=== Provided text ===
____________________

First of all I need to say that everything I say on this subject will only be directed to those already married. Sex outside of marriage is wrong and I want no part in encouraging or teaching anyone who is not married to have a good sex life. Having said that, I may blush while writing this and you may blush while reading this but let's dive right in...

In most Christian circles sex is viewed as an "off limits" subject. It is done in private so it should not be talked about in public right? Wrong! Like almost every other part of marriage, sex is not something that you are great at the day you get married and you can very quickly develop problems. If you need to learn how to communicate effectively, wouldn't it make sense that you would also need to learn how to have a great and effective sex life?

When you get married, you walk in with all kinds of expectations, and regardless of your background you have some kind of expectation of what your sex life will be like. Most men assume that they will be having sex several times a week and most women assume it will happen every once in a while and you'll spend much more time just cuddling. Then when expectations are not met there are problems and hurt feelings, as there are in any area of marriage when expectations are not met. So lets break this down and talk about his needs and her needs.

First off, guys need sex. Period. God created them this way and no woman should ever make her husband feel bad or perverted for wanting it. I think in most marriages, women say no to their husbands far more often than yes. Your marriage may not start out that way but after a few years "no" becomes you most used word. You can do so much harm to your husband and your marriage when you constantly turn him down and push him away. Instead of saying "Not tonight" learn to say "Why not tonight?". Men think about sex often, they just do, it's their comfort food. Girls, how often do you think about chocolate or potato chips? The more stressed your day is, the more you think about that comfort food right? Well guys think about their comfort food, it's just different from yours. Thinking about sex with you is no more wrong, weird or gross than you thinking about chocolate!

____________________

=== Dataset extract ===
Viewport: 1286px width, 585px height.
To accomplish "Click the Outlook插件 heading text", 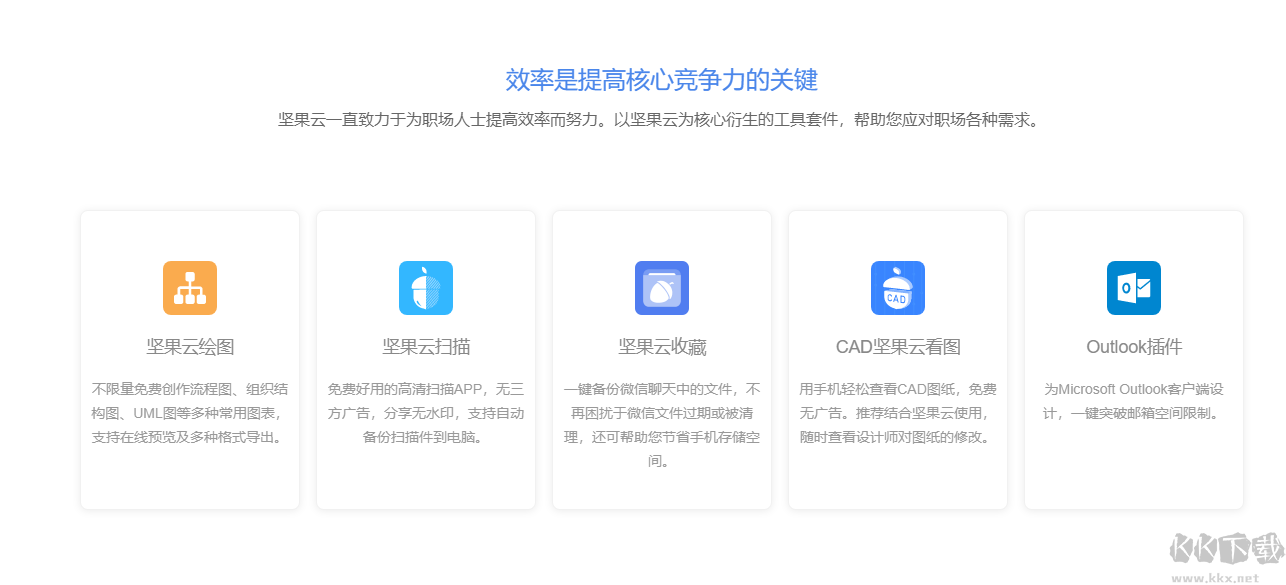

____________________

=== To be done ===
- 1) Output, word for word, the part of the passage on sex in marriage that begins at the words "In most Christian" and stops after "effective sex life?".
- 2) Go on with the passage on sex in marriage, picking up after its last sentence.
The data has no connection to the passage on sex in marriage.

=== Task-by-task outputs ===
- 1)
In most Christian circles sex is viewed as an "off limits" subject. It is done in private so it should not be talked about in public right? Wrong! Like almost every other part of marriage, sex is not something that you are great at the day you get married and you can very quickly develop problems. If you need to learn how to communicate effectively, wouldn't it make sense that you would also need to learn how to have a great and effective sex life?

- 2)
Guys also need you to be an active participant, just being there is not enough. No man wants to feel like his wife is with him out of obligation. Girls, when you want to talk to your husband but it feels like pulling teeth to get him to communicate, it takes so much joy out of it and it's not worth it right? That's how it is for guys. If you make sex something he has to jump through hoops to get, it takes so much out of it. Sex should not be something you dangle in front of him to get him to do what you want, and unless he performs tasks A, B and C he won't get it. That is manipulation which is a form of witchcraft and it has no place in your marriage!

Now guys, look at some things that girls need when it comes to sex. While it it true that most women do not have the sex drive most men have, they do still have needs when it comes to that. For your wife, sex is about much more than intercourse, it is about intimacy. Without intimacy it can be very difficult for a woman to have and enjoy a healthy sex life. Now, look at the definition of the word intimacy, "a close, familiar, and usually affectionate or loving personal relationship with another person". Did you see the word "sex" anywhere in that definition? Nope, neither did I. Fact is, intimacy does not mean sex. Sounds complicated doesn't it? Well remember, you are still dealing with a woman. :o) Let me try to explain it the best I can...

Intimacy for a woman is very plainly, a closeness. Your wife wants to feel close to you, closer in fact than any other person in the world. She wants to know everything about you and have you know everything about her. She wants you to be able to sense what she is feeling and desiring at all times. Now while it is not realistic for you to know those things at all times, with true study of her you can get to be pretty good at it. And i'll be very honest with you, without that true intimacy outside of the bedroom it can be very difficult for a woman to be intimate with you in the bedroom.

Guys, you have to get involved in her life. You can not just show up at the end of your work day, plop yourself down on the couch and watch tv, hardly talk to her or your kids, be of no help to her in the house and expect her to go skipping into bed once you're ready. If you want a wife that is interested and active in bed, you have to be interested and active out of bed!

Also don't forget that sex is about meeting both of your physical needs. If it is always all about you, your wife will begin to lose interest in it and can even dread sex. When she dreads it, you will begin to hear "no" much more often. You have to learn what pleases your wife, explore a little (nothing that makes either of you uncomfortable). If you can figure out what it takes to please your wife I promise you, she will become a much more willing participant!

Ok I have to stop for now, but I have plenty more to say on this subject (including discussing the big O) so i'm going to continue this next week. Please feel free to leave comments about this post as well as any thoughts or questions you have for future Fun Friday post.











This post is linked up with Time Warp Wife. Far Above Rubies and Women Living Well.

13 comments:

Maddy V said...

Excellent post! So true about expectations of sex before marriage, and those are really hard to overcome sometimes. I mean really, how many times does reality end up different than how we thought something would be? Good advise to both men and women here. Very well put!
-Madelyn
bigolspoon.blogspot.com

Jamie said...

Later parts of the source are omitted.